→ DATA SUPPLIED:
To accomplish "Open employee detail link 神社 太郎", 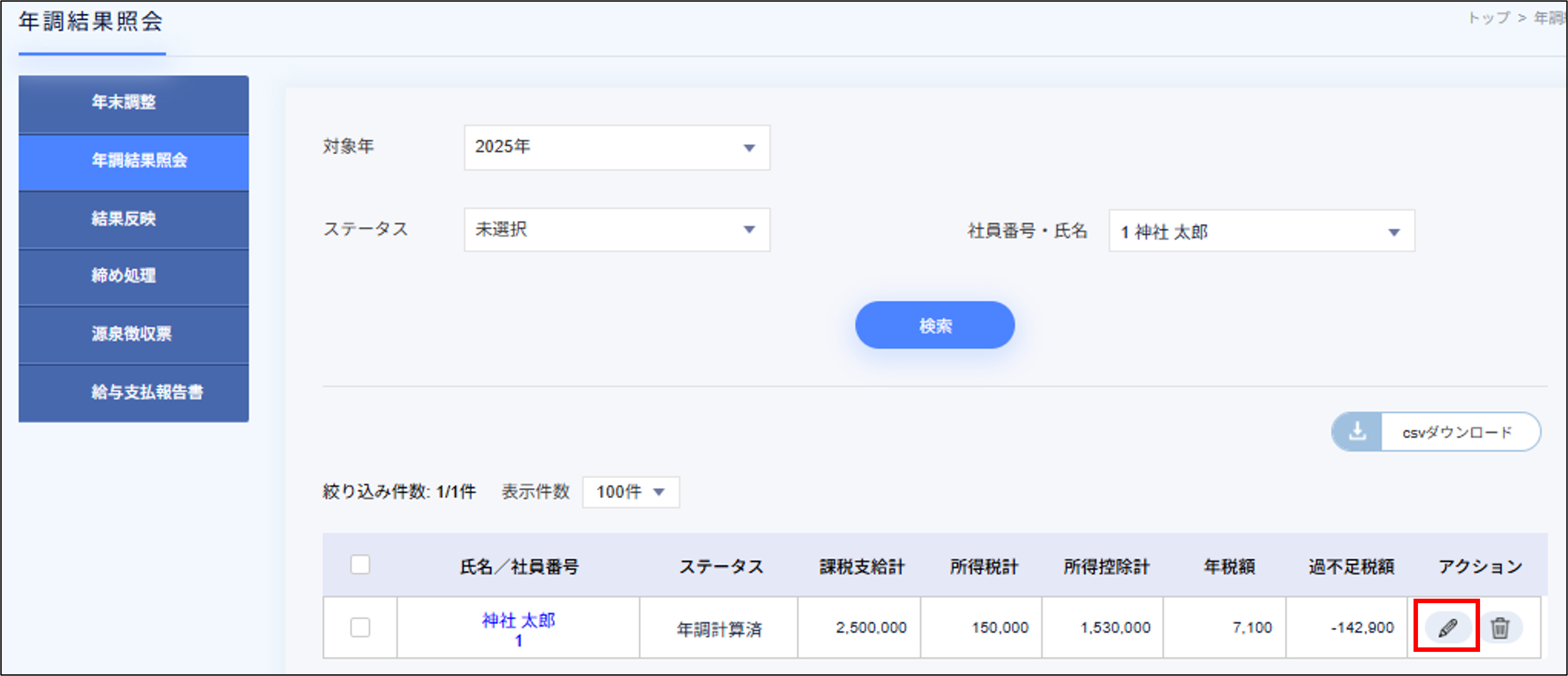I will 518,621.
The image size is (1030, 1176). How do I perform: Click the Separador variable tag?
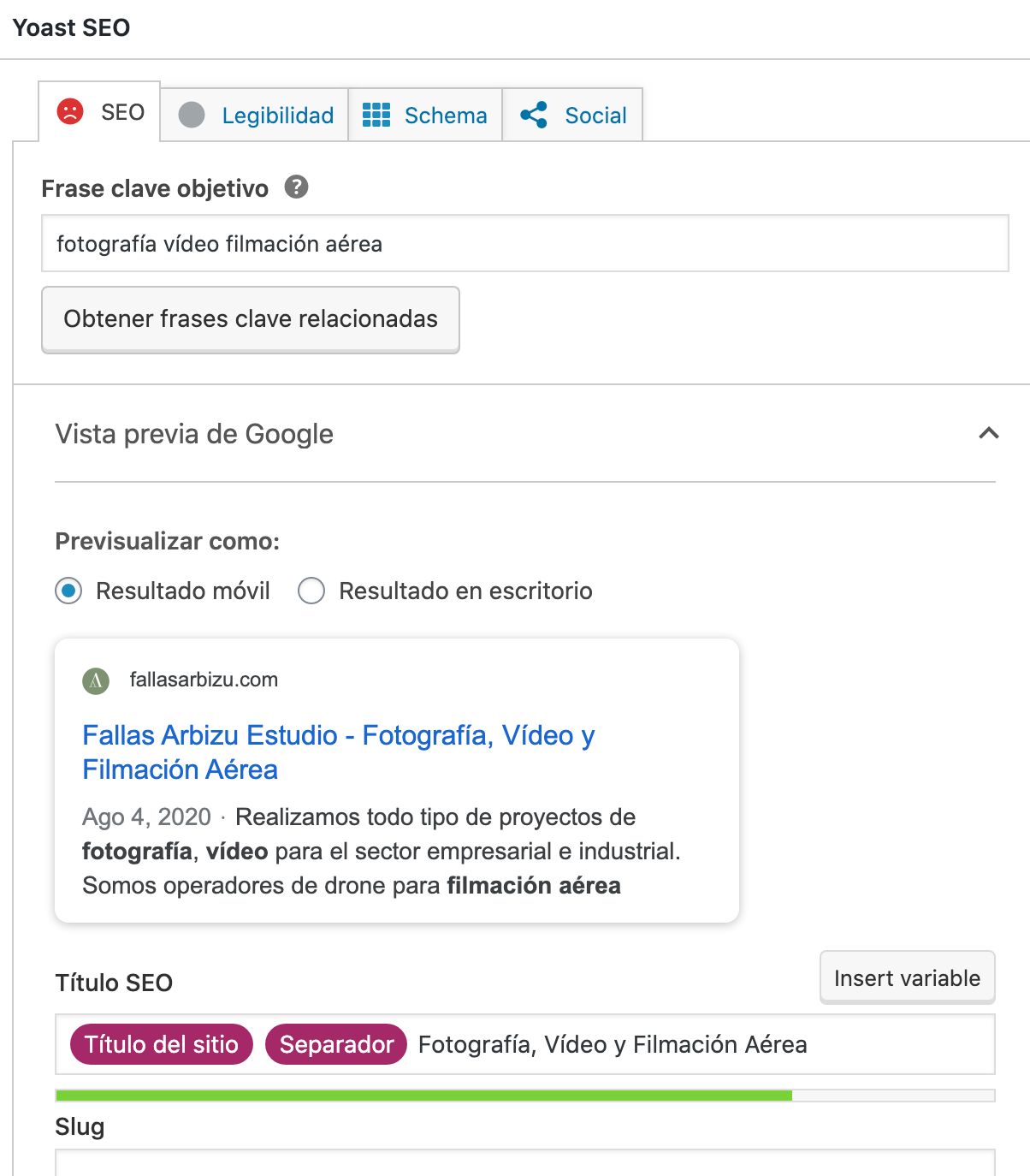click(336, 1044)
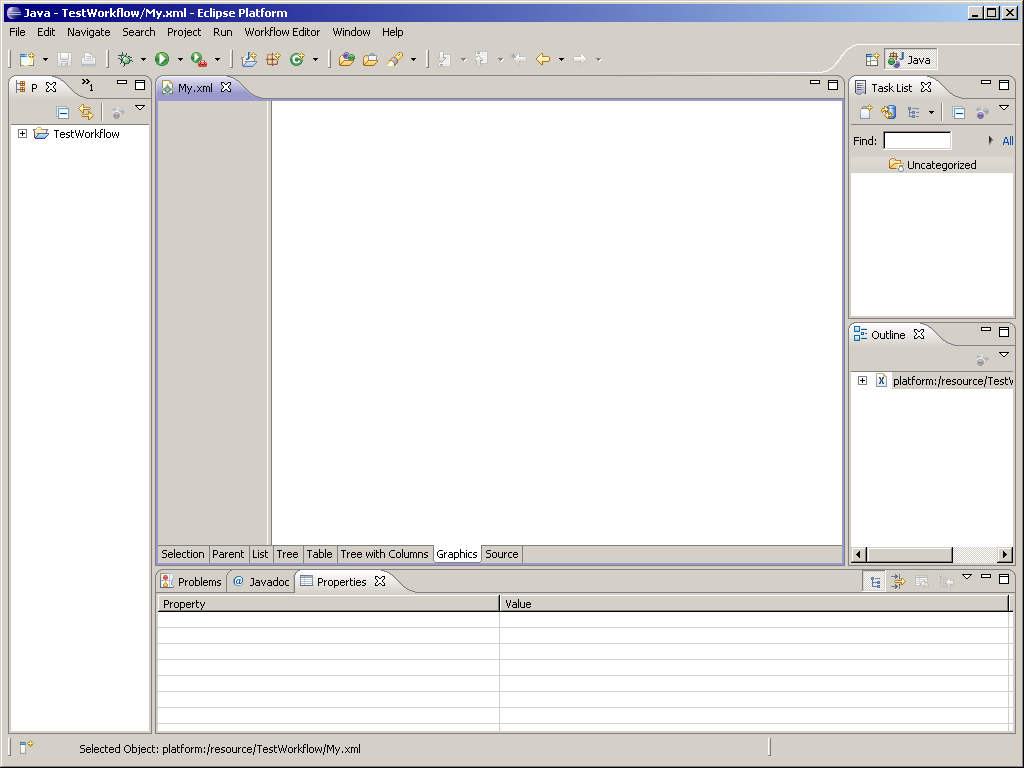
Task: Click the New Java Package icon
Action: [x=273, y=60]
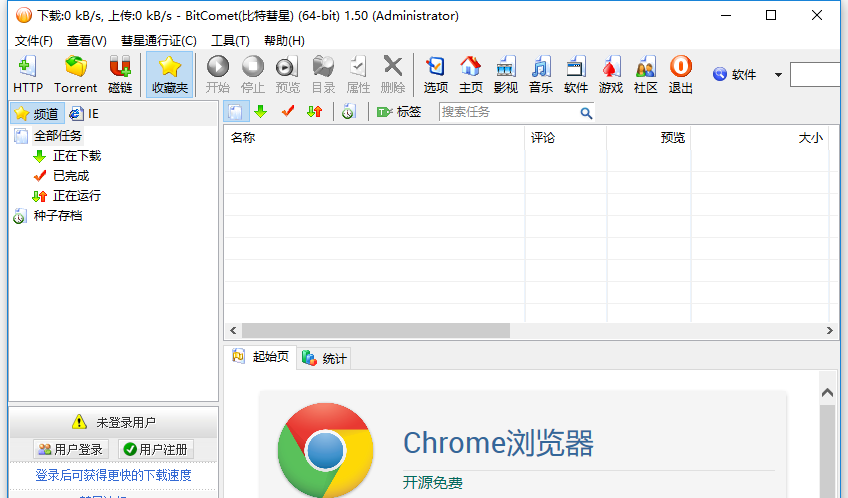
Task: Click the 用户登录 button
Action: 70,450
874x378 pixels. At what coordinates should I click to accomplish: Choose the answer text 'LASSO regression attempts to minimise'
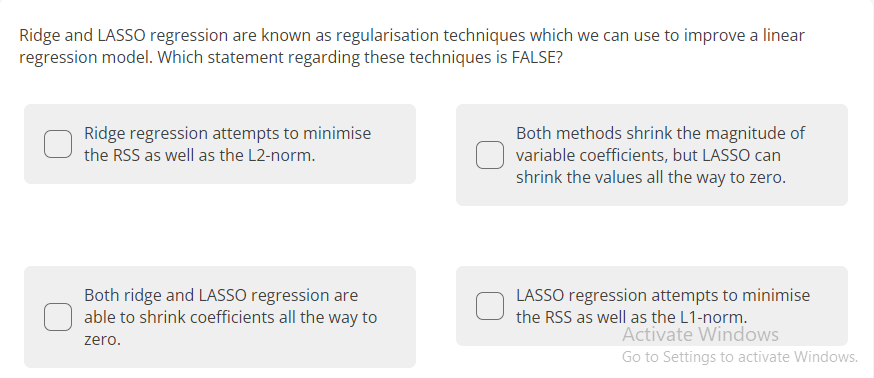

→ EXERCISE DETAILS: Output every line from the one containing "The image size" down through the last of the items, character for character, omitting the pictures.

→ SOLUTION TO THE PROBLEM:
The image size is (1030, 1176). How do I perform: Click the Separador variable tag?
click(336, 1044)
Task: Click the New Java Package icon
Action: [x=273, y=60]
Task: Click the 用户登录 button
Action: 70,450
874x378 pixels. At what coordinates should I click to accomplish: Choose the answer text 'LASSO regression attempts to minimise'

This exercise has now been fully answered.